Kiefer has never been afraid to get his hands dirty when it comes to knowing his clients’ farming operations. He is known to carry a spade in his SUV so he can dig roots and share with clients and farm operators what is going on beneath the soil.
“One thing I’ve learned is that you don’t manage a farm sitting behind a desk. You need to be out in the country and get dirt on your boots,” said Kiefer. “As one client said, ‘Kiefer, you are my man on the ground, so you need to be out there seeing what the conditions are so you can make the decisions you need for the management of the farm property,’ and that’s what I do.”

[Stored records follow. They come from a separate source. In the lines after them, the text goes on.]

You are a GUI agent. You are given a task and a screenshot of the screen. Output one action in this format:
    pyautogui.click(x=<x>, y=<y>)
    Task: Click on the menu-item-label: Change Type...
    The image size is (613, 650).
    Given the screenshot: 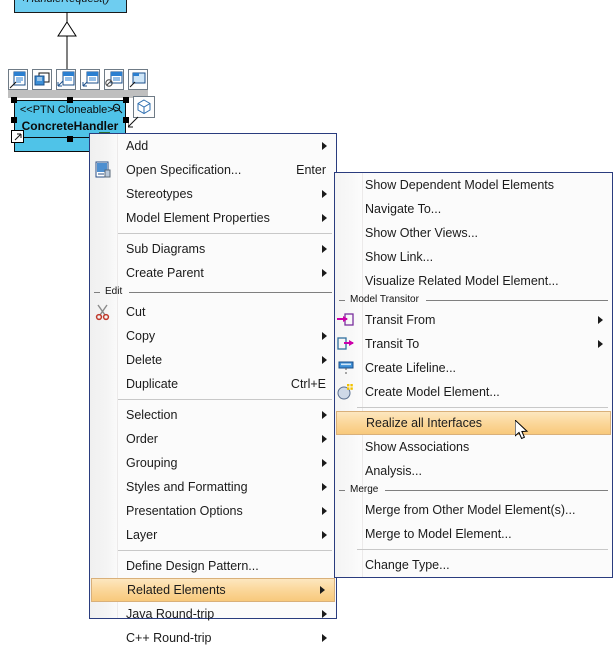 What is the action you would take?
    pyautogui.click(x=408, y=565)
    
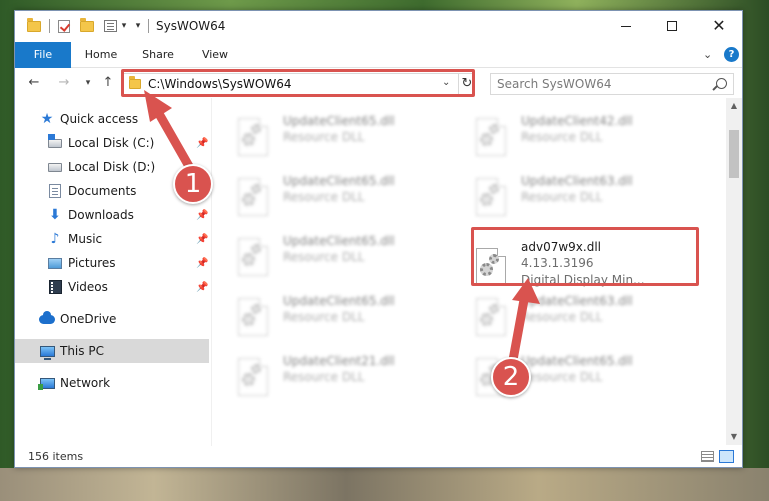 This screenshot has width=769, height=501. Describe the element at coordinates (87, 26) in the screenshot. I see `new-folder-icon` at that location.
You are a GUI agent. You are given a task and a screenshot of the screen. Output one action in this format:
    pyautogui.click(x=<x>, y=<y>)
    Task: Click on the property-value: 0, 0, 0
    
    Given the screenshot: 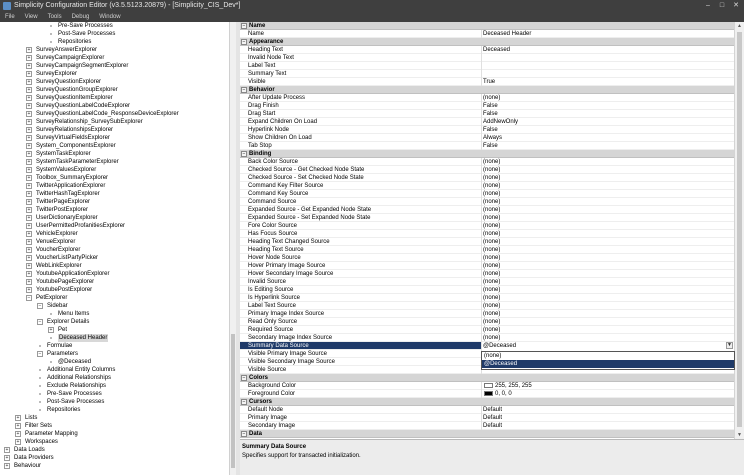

He takes the same hands-on approach with input suppliers as well, sitting down with them before each season to put together a plan for maximum crop productivity. Kiefer is an early adopter proponent of the latest seed technology and genetics that help increase crop yields. He also recommends all appropriate crop protection product use as the situation justifies.
“I think what he and I share is the fact that we both want to do the very best job we can for our customers,” said Walt Eilers, agronomy account manager for River Valley Cooperative in Geneseo, Ill. “The more bushels they can grow, the more successful they can be.”
Kiefer’s innovative approach to crop production is just one of the reasons he was selected as the 2011 Professional Farm Manager of the Year, his industry’s highest honor, which also recognizes dedication to clients and protection of the land.
“Syngenta recognizes the value professional farm managers bring to agriculture. As we move forward and have to grow more with less, farm managers will continue to lead with technology, with genetics and in land stewardship,” said Brent Rockers, district manager, Syngenta. “These are all important to the future of agriculture, and Syngenta would like to recognize farm managers as leading that role in the future.”
“Ed is a tremendous asset for our company,” said Loyd Brown, president, Hertz Farm Management, Inc. “One of the foundations of Ed’s success is he is very sincere and personable. He is always doing things in the best interest of his clients.”
Kiefer said he is humbled and honored and couldn’t have done it without his family’s support, particularly his wife Barb, who also grew up on a family farm. “She is one of the major reasons I am standing here today,” said Kiefer.
Kiefer was presented with the award at the American Society of Farm Managers and Rural Appraisers (ASFMRA) 82nd annual convention and tradeshow, held Oct. 24-28 in Phoenix, Ariz.
To honor Kiefer for this achievement, Syngenta made a $500 donation in his name to Iowa State University to fund a scholarship for a student majoring in Agricultural Business and another $500 donation to the University of Illinois to fund a scholarship for a student majoring in Agronomy.
“I would like to thank Syngenta, AgProfessional magazine and The American Society of Farm Managers and Rural Appraisers for the 2011 Professional Farm Manager of the Year award,” said Kiefer. “Not only does it recognize my 36 years in the professional farm management industry, but also the things I do on a day-to-day basis for my clients, farm operators and for agriculture.”